A Agência Estadual de Meio Ambiente (CPRH) determinou o encerramento definitivo das atividades do aterro sanitário de Gravatá, na Zona da Mata de Pernambuco, após identificar uma série de irregularidades persistentes. A decisão foi formalizada por meio de um ofício despachado pelo diretor-presidente da CPRH, José de Anchieta dos Santos, para o presidente do Tribunal de Contas de Pernambuco (TCE), Valdeci Pascoal, e ao promotor de Justiça de Gravatá, Dr. Adriano Camargo Vieira.
O documento, ao qual o Pernambuco Notícias teve acesso, relata que, em virtude dos contínuos problemas operacionais e das frequentes denúncias da comunidade local, a CPRH emitiu, no dia 20 de maio, uma intimação ao município, concedendo um prazo de 30 dias para o encerramento das atividades do aterro.

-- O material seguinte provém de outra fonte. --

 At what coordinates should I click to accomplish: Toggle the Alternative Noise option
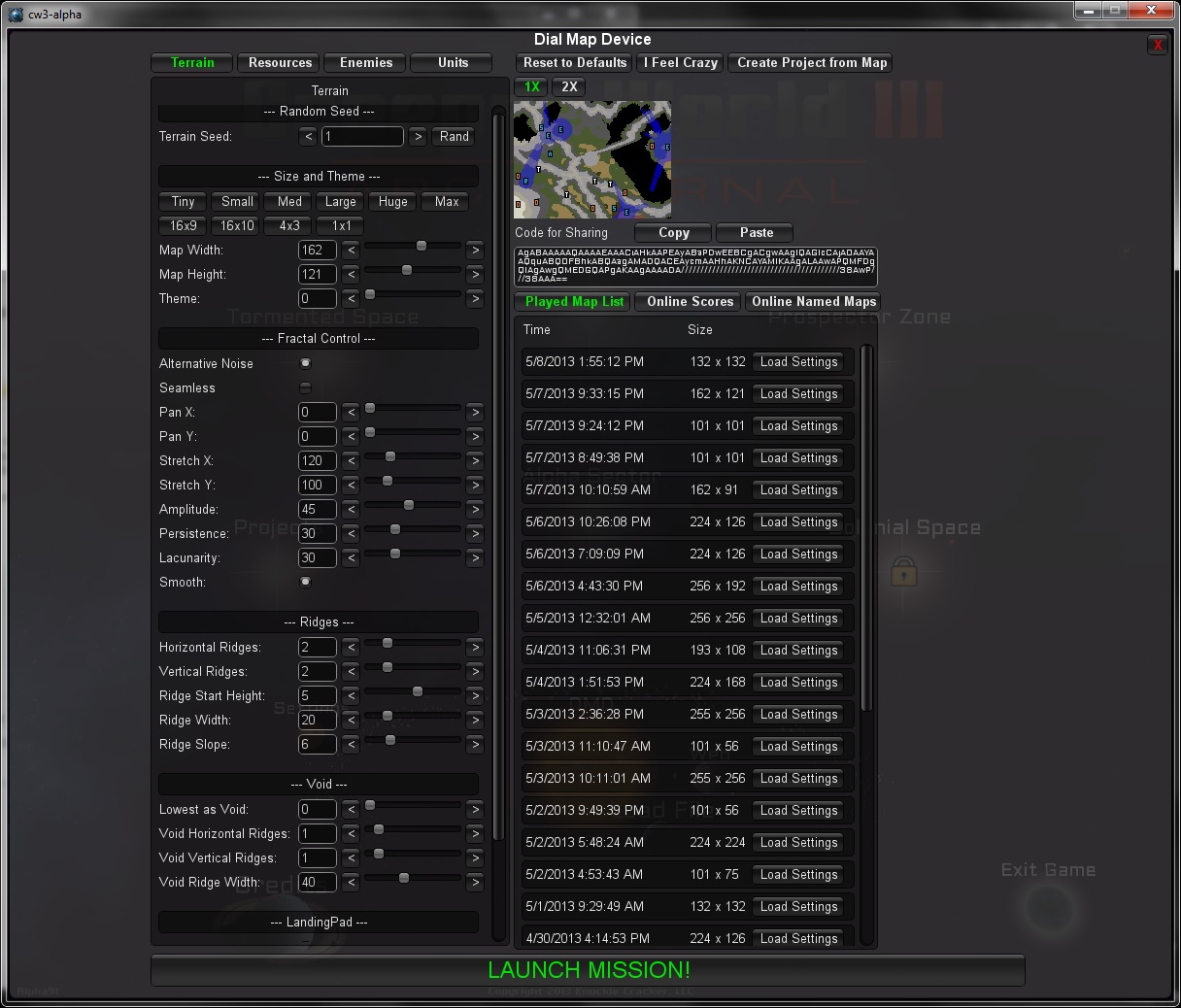(x=306, y=363)
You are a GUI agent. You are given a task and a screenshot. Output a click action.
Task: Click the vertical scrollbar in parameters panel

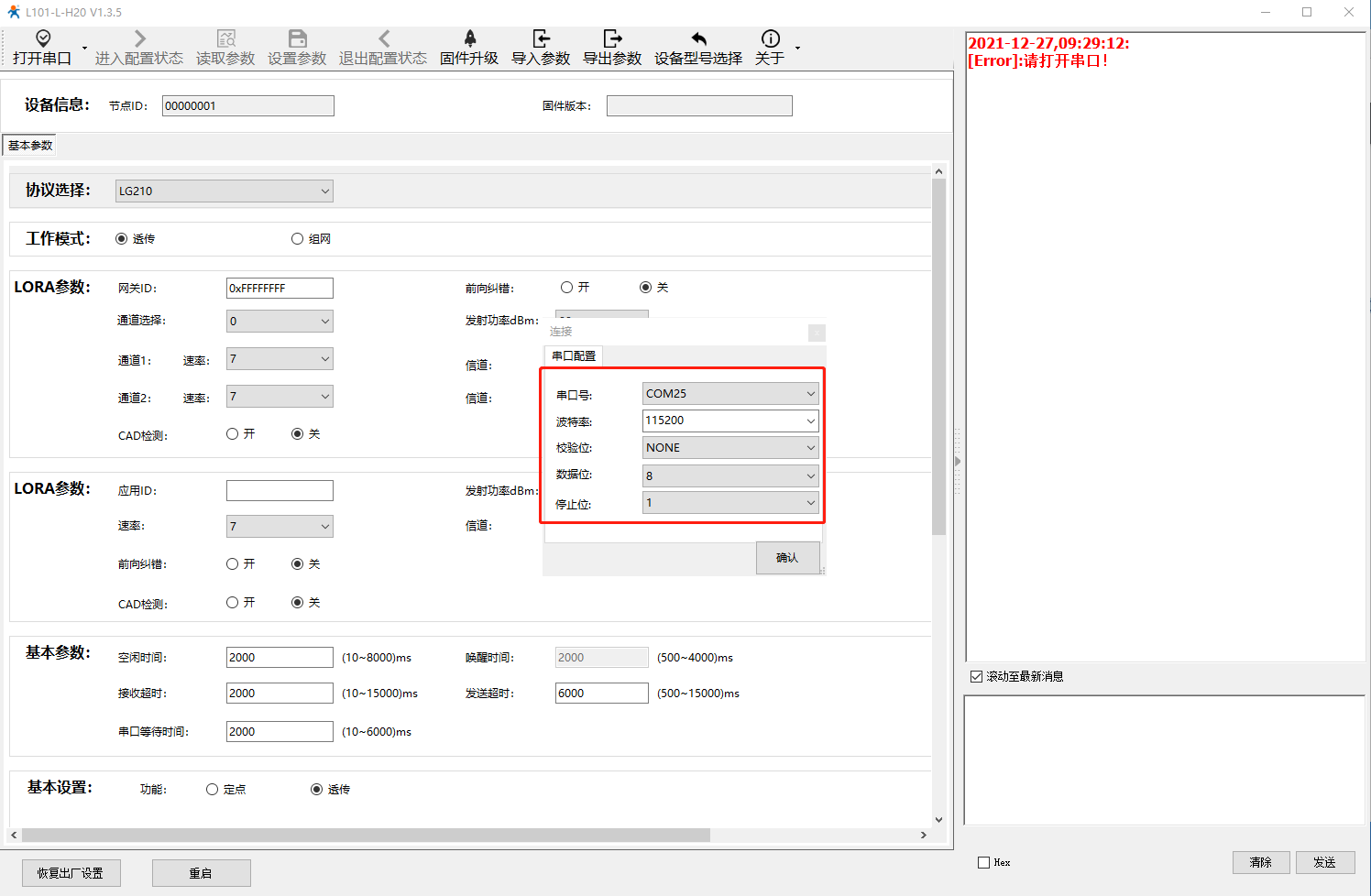coord(938,357)
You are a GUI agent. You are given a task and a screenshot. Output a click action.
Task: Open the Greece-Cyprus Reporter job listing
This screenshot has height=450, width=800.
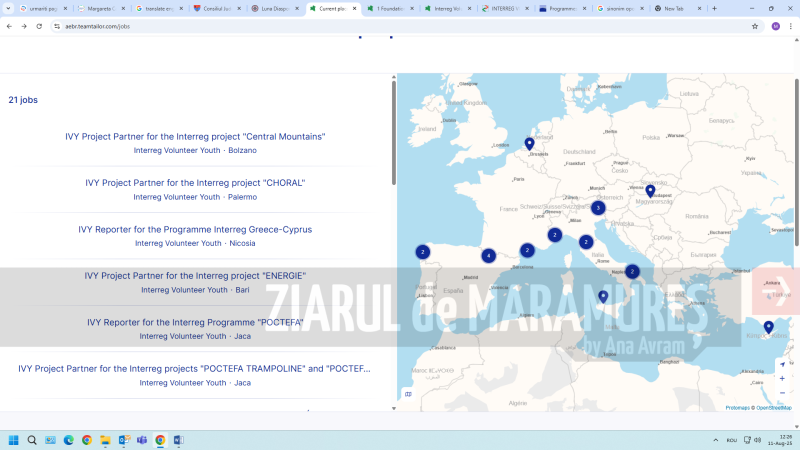(x=195, y=229)
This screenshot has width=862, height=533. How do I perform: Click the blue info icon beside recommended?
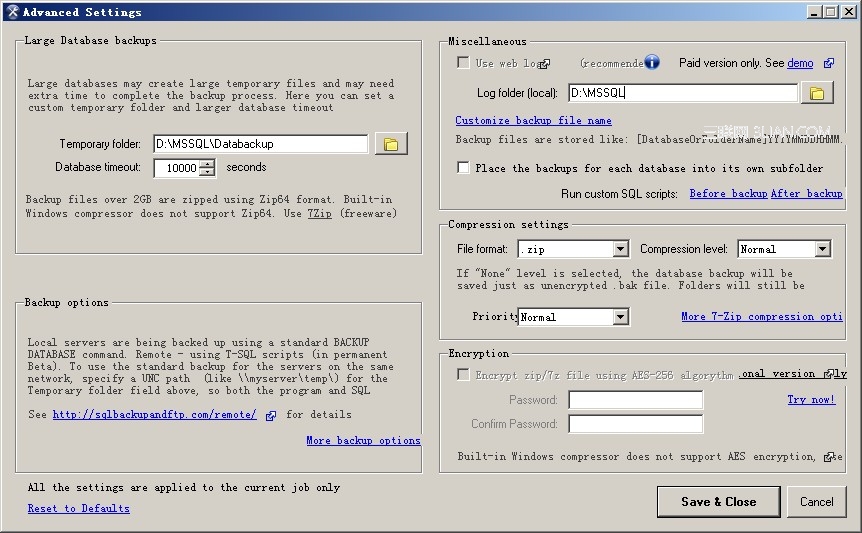651,62
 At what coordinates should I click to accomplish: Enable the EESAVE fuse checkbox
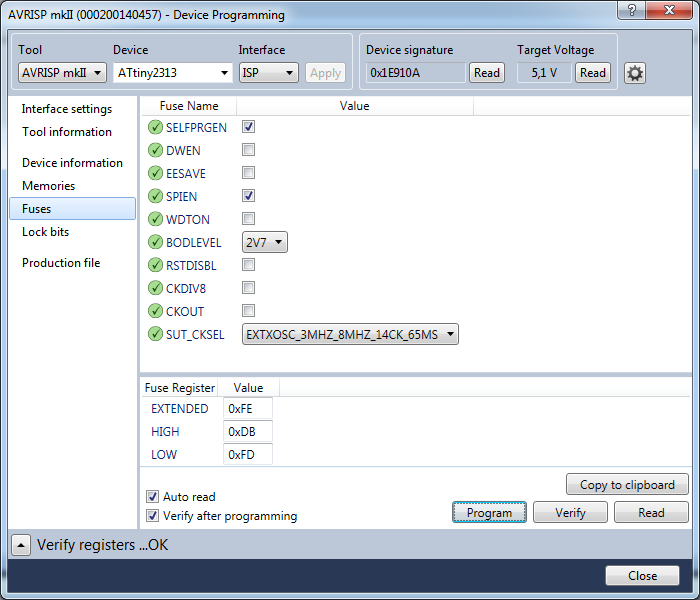(x=248, y=173)
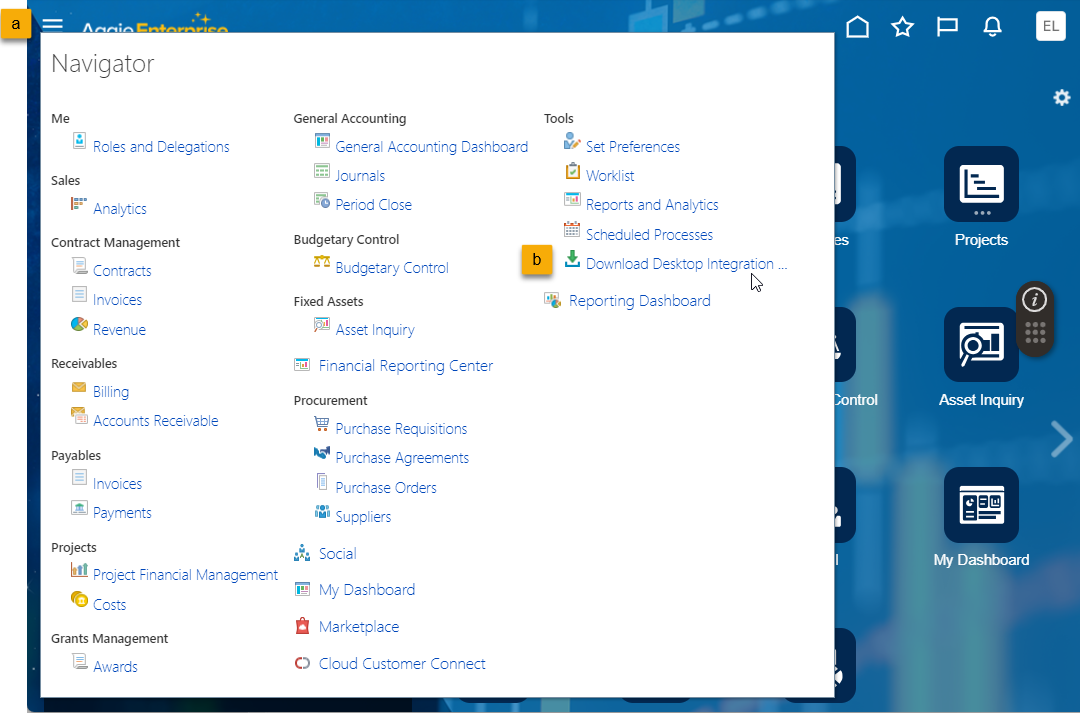
Task: Open Roles and Delegations link
Action: 161,147
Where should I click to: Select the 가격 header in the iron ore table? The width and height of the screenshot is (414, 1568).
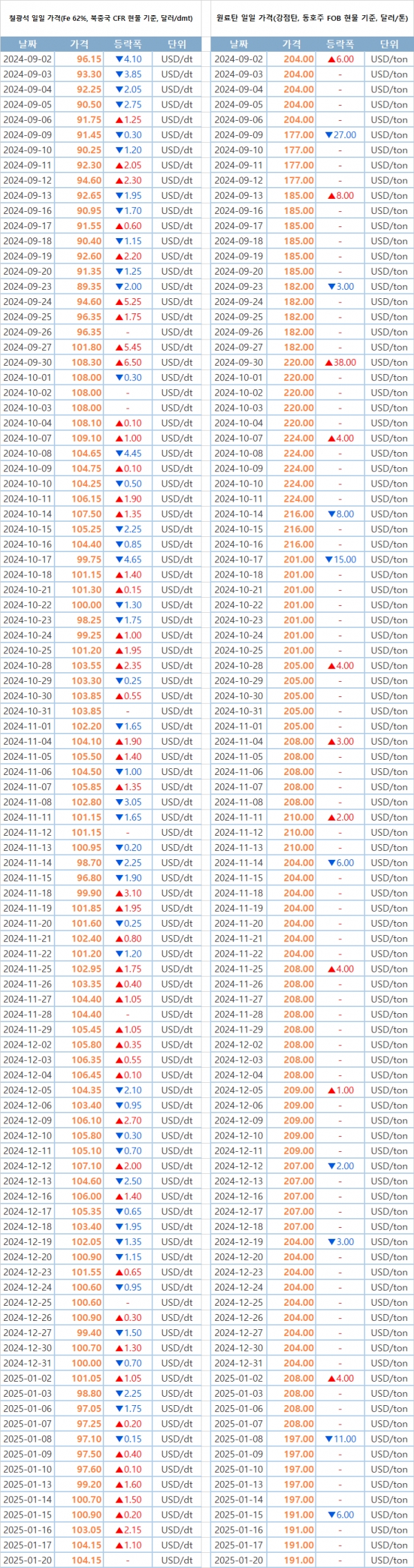pyautogui.click(x=79, y=44)
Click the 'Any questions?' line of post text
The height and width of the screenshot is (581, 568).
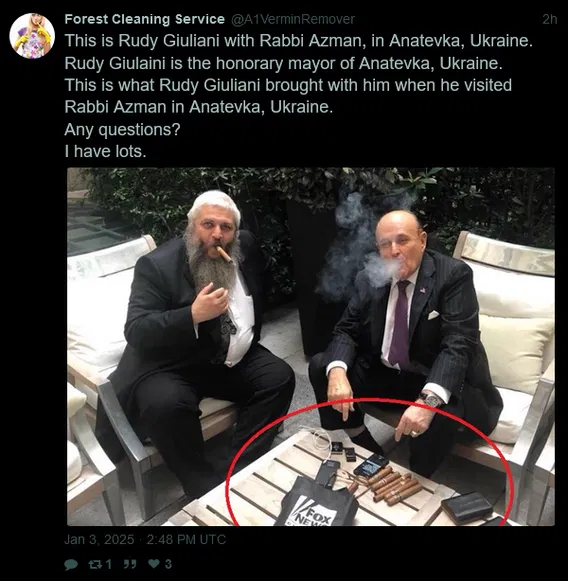[x=122, y=130]
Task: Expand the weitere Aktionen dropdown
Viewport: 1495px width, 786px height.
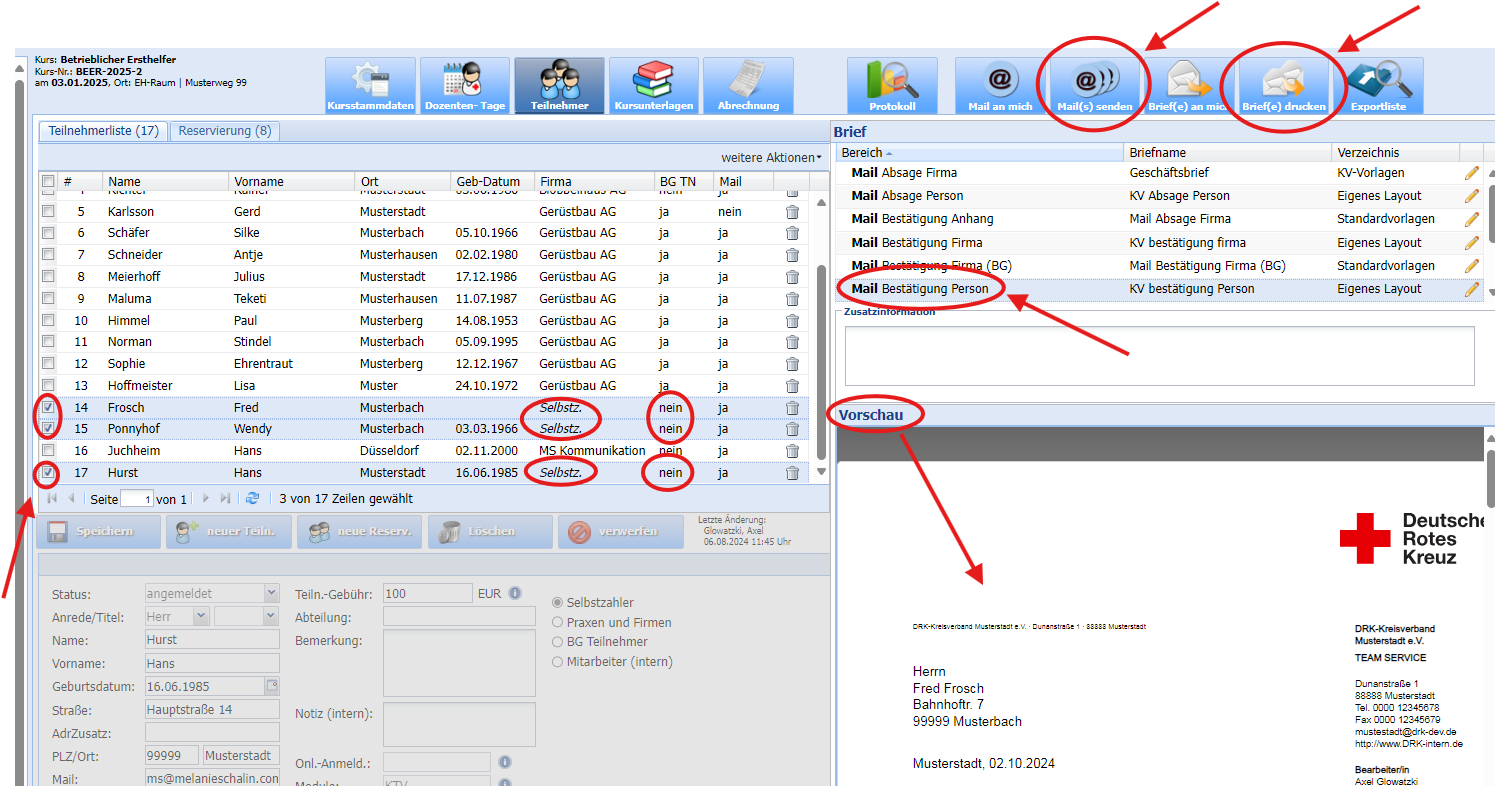Action: (771, 158)
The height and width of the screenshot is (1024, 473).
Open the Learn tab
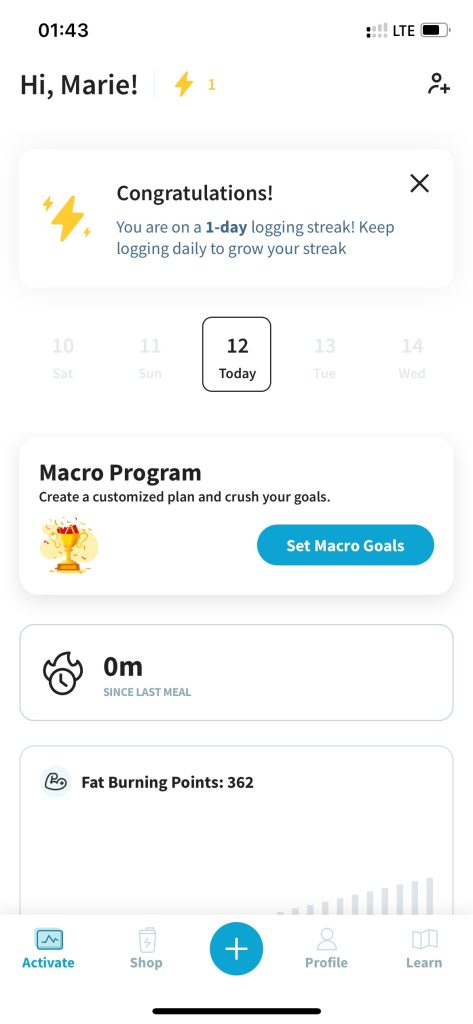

Nesse período, a prefeitura deveria apresentar uma solução ambientalmente adequada para o destino dos resíduos sólidos urbanos.
Apesar das negociações, a administração municipal solicitou duas prorrogações, que estenderam o prazo final para 19 de agosto de 2024. Entretanto, devido à manutenção das irregularidades, a CPRH expediu, no dia 21 de agosto, um ato de infração determinando a suspensão total das atividades do aterro, considerando que o funcionamento irregular persistia, com a presença constante de catadores de materiais recicláveis e inadequações operacionais graves.
O ato de infração menciona que o aterro foi fechado por descumprimento de preceitos legais ambientais, o que acarretou a aplicação de uma multa simples, correspondente à suspensão parcial ou total de requisitos, licenças ou autorizações. A prefeitura de Gravatá foi notificada e tem um prazo de 20 dias para apresentar uma defesa administrativa, pagar a multa, ou propor compromissos voltados para a preservação ambiental. Caso não apresente defesa, o município corre o risco de reconhecer a procedência do auto de infração, o que pode gerar consequências mais severas.